Graft-versus-host disease (GVHD) due to alloreactive T cells infused with the stem cell inoculum, is a major hindrance to the success of HSCT, contributing substantially to morbidity and transplantassociated mortality. Nevertheless, a recent study has documented that the proportion of patients with grades III-IV acute GVHD appears to have decreased over time with a concomitant reduction in the involvement of the three organs, skin, gut and liver [6]. Even more importantly, two different studies showed an improved overall survival and treatment-related mortality [6,7]. Certainly, these achievements reflect improvements in supportive care and treatment of infectious complications in HSCT recipients, although it has been postulated that these results reflect the increased utilization of tacrolimus-based GVHD prophylaxis [6].
The second major change in HSCT practice, is the shift towards the preferential utilization of alternative donors, in particular haploidentical family donors. Infact, haploidentical HSCT has the potential to offer the possibility of a transplant to those patients who might benefit from this therapeutic procedure but do not have a suitable family or unrelated donor.
Based on the 2015 European Bone Marrow Transplant survey report, 12% of allogeneic HSCT were performed in Europe utilizing haploidentical donors and similar results have been reported in USA (12.5%), while the Chinese Registry reported that 52% of the allogeneic HSCT were haploindentical transplants [8]; in Italy, 32% of allogeneic HSCT reported in 2016 were haploidentical HSCT. The remarkable increase of HSCT from haploidentical donors is mainly due to the introduction of different strategies able to mitigate GVHD reaction while preserving immune responses to infections and patient’s underlying malignancy.
Since T cells are responsible of causing GVHD, early attempts were made by removing T cells from the graft, however ex-vivo T-cell depletion was associated to an extremely high risk of graft rejection an severe infections due to the significant delay of immune reconstitution [9,10]. The selective depletion of αβ+ T cells represents one of the most recent and promising approach of graft manipulation: while αβ+ T cells are responsible of the initiation of GVHD, γδ+ T cells are known to facilitate immune reconstitution preserving antiviral function and activity against leukemic cells [11,12]. The preliminary results are extremely promising, particularly in children with low non-relapse mortality and favorable overall survival [13].

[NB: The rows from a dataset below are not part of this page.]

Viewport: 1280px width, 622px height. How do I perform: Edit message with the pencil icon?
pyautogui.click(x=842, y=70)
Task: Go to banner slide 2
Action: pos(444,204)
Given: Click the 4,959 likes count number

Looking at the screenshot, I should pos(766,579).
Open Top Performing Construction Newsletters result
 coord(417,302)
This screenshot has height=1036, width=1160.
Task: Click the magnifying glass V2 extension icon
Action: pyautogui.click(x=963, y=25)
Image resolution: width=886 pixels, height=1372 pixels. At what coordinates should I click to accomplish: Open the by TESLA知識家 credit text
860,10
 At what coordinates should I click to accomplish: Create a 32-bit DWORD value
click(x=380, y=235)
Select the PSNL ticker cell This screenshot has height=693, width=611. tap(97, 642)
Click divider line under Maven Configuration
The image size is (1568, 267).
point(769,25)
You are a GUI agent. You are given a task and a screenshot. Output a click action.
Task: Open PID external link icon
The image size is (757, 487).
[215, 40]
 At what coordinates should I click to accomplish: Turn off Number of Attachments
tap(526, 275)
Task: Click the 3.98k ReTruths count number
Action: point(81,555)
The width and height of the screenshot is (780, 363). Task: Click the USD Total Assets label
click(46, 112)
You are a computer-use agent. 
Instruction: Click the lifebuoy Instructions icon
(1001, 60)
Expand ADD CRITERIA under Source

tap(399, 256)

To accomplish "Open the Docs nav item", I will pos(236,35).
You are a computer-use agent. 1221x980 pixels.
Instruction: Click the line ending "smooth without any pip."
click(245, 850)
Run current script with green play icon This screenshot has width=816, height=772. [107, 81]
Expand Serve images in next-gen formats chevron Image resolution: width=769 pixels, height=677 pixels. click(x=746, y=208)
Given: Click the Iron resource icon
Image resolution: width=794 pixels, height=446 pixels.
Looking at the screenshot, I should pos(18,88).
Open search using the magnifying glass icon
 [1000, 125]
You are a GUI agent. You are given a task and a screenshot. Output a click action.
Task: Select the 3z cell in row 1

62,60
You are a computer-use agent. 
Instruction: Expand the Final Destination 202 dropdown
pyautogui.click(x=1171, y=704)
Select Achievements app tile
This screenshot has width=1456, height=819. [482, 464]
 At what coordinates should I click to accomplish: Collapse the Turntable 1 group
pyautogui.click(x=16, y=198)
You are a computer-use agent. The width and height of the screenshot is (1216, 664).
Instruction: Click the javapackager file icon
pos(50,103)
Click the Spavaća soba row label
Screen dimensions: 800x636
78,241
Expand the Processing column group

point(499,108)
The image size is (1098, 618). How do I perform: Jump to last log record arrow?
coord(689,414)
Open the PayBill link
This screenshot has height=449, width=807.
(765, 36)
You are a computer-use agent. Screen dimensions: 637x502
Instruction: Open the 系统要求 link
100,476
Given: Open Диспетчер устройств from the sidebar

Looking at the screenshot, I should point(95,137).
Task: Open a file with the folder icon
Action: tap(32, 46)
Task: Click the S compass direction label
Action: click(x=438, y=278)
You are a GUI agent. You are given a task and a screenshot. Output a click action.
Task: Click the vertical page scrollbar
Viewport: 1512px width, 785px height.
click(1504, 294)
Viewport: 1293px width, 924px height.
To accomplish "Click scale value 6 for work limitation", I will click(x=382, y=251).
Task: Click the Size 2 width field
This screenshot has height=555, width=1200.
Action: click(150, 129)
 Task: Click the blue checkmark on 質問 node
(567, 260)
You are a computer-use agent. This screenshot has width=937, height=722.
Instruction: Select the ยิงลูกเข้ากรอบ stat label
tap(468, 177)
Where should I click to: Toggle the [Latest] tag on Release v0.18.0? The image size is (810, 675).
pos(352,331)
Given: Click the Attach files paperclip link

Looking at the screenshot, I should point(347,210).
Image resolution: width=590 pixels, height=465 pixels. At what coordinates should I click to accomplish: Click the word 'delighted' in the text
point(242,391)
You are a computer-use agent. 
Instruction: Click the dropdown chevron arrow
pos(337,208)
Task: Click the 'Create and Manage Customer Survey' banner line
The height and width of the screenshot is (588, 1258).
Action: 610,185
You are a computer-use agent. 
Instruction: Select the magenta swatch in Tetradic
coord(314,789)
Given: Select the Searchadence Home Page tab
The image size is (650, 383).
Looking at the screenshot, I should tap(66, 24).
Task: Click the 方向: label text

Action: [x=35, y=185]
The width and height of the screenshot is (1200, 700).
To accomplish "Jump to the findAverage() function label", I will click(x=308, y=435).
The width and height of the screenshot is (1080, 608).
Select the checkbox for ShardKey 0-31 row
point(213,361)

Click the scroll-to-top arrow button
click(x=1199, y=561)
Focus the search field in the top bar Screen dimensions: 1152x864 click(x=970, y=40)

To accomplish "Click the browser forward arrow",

Two main T-cell-replete platforms have been developed. The GIAC protocol, developed by the Peking group, is based on four components: G-CSF stimulation of the donor, Intensified immunosuppression including cyclosporin, mycophenolate and methotrexate, Antithymocyte globulin, Combination of peripheral blood stem cells and bone marrow [14]. The second protocol, developed by the Baltimora group, is based on the administration of post-HSCT cyclophosphamide (PT/Cy) [15]. Hematopoietic stem cells are resistant to high dose Cy due to the presence of high levels of aldehyde dehydrogenase, the enzyme primarily responsible for detoxification of Cy, while Cy given after the transplant targets donor alloreactive T cells reducing the risk of graft rejection and GVHD [16]. Similarly, TREG cells, considered necessary to prevent GVHD, are resistant to PT/Cy-induced cytotoxicity due to high levels of aldehyde dehydrogenase [16,17]. Based on these biological assumptions, several clinical trials have analyzed the outcomes of patients receiving haploidentical transplants after PT/Cy, showing excellent results in many malignant disorders which compare favorably with the results obtained with HSCT from matched sibling and unrelated donors [18,19].
To conclude, the “scenario” of HSCT is rapidly moving: transplant-related toxicities are progressively better controlled and a greater proportion of patients who might benefit from this procedure, may receive a transplant, due to the wide application of haploidentical transplants.